Network interface rules: duplicate MAC address assignments


Sparktime

Recommended Posts

Hi everyone,

I'm fairly new to Unraid, love it so far! Very intuitive and easy to work with.
However, I'm encountering some issues with changing the interface rules.
As you can see in the screenshot i have a duplicated MAC-address on eth3/eth4. This comes from a PCI 10GBit HP NIC.
image.png.784a7ccf3ab9451f697e04fe9f58508f.png

The PCI-card only has 2 SPF slots but somehow Unraid sees 3. Because of this when I try to change anything in this field Unraid would not allow this because of the duplicated MAC-address, Is there a way to resolve this duplicated MAC issue?
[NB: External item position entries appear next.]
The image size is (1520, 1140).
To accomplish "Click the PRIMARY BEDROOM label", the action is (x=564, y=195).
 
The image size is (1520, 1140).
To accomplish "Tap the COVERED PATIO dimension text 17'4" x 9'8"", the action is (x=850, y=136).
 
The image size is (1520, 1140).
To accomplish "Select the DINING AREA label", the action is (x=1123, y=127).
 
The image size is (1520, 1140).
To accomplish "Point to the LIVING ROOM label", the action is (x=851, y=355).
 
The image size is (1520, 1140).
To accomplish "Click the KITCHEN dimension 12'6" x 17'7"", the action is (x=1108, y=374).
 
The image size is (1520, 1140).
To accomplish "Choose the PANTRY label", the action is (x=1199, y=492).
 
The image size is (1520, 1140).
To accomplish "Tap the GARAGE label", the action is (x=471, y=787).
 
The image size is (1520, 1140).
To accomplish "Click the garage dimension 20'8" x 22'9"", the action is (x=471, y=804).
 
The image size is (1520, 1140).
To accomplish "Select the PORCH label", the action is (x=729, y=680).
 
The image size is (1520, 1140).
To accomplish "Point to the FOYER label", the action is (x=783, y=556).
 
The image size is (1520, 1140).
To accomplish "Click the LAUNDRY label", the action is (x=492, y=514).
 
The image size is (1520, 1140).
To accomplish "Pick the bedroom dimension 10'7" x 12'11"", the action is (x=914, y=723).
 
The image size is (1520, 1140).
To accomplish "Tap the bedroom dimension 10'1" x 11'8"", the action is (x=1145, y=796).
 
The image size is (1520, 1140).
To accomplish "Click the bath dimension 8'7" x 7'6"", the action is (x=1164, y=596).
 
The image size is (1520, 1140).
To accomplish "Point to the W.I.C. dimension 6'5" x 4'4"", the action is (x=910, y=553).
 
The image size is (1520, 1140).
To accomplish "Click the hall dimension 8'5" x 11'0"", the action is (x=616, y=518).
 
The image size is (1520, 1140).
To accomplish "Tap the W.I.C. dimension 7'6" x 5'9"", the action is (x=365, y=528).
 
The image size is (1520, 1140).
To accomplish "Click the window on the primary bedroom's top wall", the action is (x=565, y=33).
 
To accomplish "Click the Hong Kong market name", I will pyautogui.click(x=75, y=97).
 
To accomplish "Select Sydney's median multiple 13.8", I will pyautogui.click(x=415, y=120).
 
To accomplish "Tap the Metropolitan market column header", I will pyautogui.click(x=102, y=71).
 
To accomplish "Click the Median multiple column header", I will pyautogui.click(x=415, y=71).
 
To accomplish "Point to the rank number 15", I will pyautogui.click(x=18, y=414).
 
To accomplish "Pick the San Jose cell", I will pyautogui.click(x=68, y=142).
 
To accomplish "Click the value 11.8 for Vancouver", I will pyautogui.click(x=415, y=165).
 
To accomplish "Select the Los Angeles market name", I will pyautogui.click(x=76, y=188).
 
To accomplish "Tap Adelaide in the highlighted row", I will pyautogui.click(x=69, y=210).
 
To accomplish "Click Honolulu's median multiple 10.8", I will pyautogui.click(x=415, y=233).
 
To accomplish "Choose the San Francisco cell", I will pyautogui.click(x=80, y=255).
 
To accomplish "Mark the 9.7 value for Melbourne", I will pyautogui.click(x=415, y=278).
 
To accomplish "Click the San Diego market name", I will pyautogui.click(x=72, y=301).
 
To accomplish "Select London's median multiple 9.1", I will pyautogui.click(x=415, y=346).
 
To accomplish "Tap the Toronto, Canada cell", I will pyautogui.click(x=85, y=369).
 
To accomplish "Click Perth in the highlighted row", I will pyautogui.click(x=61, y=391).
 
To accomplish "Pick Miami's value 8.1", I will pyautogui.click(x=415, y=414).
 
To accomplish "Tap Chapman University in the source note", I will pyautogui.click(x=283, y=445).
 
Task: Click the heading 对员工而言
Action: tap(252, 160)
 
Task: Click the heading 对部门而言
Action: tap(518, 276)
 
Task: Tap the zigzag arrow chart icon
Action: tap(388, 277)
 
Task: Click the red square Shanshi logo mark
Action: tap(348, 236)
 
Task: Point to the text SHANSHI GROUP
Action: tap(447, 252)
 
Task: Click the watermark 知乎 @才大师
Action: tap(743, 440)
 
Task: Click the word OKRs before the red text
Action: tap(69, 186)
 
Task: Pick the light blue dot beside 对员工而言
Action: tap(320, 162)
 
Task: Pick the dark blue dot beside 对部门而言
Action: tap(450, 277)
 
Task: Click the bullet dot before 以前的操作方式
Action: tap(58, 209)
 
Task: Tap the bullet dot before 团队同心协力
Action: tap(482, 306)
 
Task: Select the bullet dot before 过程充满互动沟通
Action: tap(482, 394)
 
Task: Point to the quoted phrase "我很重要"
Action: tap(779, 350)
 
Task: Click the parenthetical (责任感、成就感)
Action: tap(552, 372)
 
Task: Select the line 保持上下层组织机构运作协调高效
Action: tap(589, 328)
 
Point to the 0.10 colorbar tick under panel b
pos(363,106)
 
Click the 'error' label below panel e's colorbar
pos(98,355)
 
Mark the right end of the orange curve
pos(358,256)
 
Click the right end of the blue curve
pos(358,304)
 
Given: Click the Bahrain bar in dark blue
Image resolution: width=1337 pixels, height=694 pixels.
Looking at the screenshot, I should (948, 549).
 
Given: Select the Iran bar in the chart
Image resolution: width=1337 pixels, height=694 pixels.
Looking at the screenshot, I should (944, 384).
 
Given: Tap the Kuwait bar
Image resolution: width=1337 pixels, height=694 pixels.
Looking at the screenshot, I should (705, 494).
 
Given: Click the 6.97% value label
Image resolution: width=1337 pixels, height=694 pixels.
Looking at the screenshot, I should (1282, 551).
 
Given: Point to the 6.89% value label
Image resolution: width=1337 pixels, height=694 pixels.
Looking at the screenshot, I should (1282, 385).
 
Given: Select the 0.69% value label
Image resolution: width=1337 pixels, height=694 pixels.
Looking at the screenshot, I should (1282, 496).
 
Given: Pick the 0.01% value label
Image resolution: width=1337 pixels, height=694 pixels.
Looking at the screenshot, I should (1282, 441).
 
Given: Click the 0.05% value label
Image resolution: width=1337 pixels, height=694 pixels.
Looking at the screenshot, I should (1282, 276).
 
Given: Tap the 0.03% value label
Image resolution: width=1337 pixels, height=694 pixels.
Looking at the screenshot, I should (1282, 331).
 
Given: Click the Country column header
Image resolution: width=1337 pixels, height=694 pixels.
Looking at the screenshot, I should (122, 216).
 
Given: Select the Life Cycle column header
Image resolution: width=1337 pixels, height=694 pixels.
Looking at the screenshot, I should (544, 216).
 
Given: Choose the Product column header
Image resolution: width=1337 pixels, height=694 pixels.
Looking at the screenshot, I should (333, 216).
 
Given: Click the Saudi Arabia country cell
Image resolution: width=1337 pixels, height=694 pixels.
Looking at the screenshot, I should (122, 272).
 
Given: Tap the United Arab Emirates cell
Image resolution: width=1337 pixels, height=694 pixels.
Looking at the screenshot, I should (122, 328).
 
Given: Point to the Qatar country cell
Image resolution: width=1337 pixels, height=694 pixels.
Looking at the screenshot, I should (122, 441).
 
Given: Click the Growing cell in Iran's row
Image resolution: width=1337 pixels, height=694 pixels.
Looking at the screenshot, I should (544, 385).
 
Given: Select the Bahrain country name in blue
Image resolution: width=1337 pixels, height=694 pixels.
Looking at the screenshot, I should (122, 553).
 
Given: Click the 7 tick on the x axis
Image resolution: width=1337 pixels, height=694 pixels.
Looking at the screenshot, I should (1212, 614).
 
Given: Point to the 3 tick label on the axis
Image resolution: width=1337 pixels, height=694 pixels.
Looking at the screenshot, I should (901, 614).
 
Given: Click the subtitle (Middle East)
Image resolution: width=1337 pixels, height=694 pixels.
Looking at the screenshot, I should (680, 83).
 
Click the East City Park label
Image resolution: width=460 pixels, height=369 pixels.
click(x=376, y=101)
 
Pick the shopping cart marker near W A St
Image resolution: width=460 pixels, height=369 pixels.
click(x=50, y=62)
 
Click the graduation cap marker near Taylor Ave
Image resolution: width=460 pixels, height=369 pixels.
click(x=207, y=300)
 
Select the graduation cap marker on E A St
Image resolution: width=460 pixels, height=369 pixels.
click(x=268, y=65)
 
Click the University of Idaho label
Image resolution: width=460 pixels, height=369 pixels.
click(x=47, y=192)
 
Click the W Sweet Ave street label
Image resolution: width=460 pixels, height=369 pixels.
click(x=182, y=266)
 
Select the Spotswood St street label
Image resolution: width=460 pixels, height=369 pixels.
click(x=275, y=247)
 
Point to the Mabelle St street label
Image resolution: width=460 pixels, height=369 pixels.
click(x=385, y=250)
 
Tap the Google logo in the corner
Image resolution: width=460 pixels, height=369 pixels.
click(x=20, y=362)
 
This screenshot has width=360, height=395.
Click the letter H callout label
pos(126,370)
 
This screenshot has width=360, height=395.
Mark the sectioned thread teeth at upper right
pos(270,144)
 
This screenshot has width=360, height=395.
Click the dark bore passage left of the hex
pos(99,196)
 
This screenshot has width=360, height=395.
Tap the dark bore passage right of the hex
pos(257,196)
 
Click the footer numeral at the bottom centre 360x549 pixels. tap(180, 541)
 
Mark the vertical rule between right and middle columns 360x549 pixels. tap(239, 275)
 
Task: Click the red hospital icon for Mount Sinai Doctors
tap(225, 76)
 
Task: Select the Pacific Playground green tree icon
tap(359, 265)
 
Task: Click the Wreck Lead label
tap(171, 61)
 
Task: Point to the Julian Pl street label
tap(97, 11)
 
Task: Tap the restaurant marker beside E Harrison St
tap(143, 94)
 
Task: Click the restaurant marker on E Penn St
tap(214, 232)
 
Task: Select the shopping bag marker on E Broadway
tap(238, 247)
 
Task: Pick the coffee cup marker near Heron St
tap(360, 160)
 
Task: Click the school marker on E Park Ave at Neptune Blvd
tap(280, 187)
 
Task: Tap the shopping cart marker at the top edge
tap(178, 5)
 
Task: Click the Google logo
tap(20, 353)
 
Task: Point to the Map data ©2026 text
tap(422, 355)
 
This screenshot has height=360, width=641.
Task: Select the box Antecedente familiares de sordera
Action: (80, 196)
Attached is the diagnostics report if useful.
Server is running Unraid 6.8.2

Best regards, Spark

Sparktime-unraid-diagnostics-20211228-1801.zip

Link to comment
  • 2 months later...

Ill take a stab at this, what model of Nic? I had a similar issue with Mellanox ConnectX3 MCX312A that I was able to fix.  Duplicate Macs are the result of a bad or improper firmware flash so if you bought them off eBay like that, seller didn't understand how to flash when upgrading firmware :) Basically I just flashed the static Mac and guid again.

 

https://forums.servethehome.com/index.php?threads/mellanox-connectx-3-en-duplicate-permanent-mac-address-issue.24790/

 

Im sure that's probably your issue, though I don't know how to flash HP cards (should be some documentation online)

Link to comment

This could be the problem! When I run a "lshw -class network" command, it says it runs a "MT27520 Family [ConnectX-3 Pro]" chipset, seems quite similar to you card.
I bought it from a friend who took it out of a old company server, we both don't know if its been flashed before. When I'm back home, I'll try and flash the card, if I can find how.
Thanks for the help so far!

Link to comment
9 hours ago, Sparktime said:

This could be the problem! When I run a "lshw -class network" command, it says it runs a "MT27520 Family [ConnectX-3 Pro]" chipset, seems quite similar to you card.
I bought it from a friend who took it out of a old company server, we both don't know if its been flashed before. When I'm back home, I'll try and flash the card, if I can find how.
Thanks for the help so far!

Welp that's a hard no.  I tested with a single port and it flashed fine, put a dual port in and unraid had a hernia. It adds a duplicate Mac every time I reboot so I am going to file a bug report in the bug report section as this hasn't gotten any replies in...almost ever :) I can replicate though, I tested with a dual port sfp+ card and it does indeed have duplicates in the OS.

Link to comment

OK I filed a bug report, its not an unraid issue, still trying to track down how unraid determines the nic as I received conflict information, that unraid does not use the same Mac for multiple interfaces, and yet a clean install assigns 1 Mac for port 1 and 2 Macs for port 2.  ill report back if I find info.  im going to stand up a Debian server to see if I see the same result and that will 100% determine if unraid related. 

 

Edit: see this:

 

Edited by Jclendineng
  • Like 1
Link to comment

Unraid uses "udev" to discover the hardware components of your system, including the installed NICs.

 

Your NIC seems to report the wrong information and issues the same MAC address twice.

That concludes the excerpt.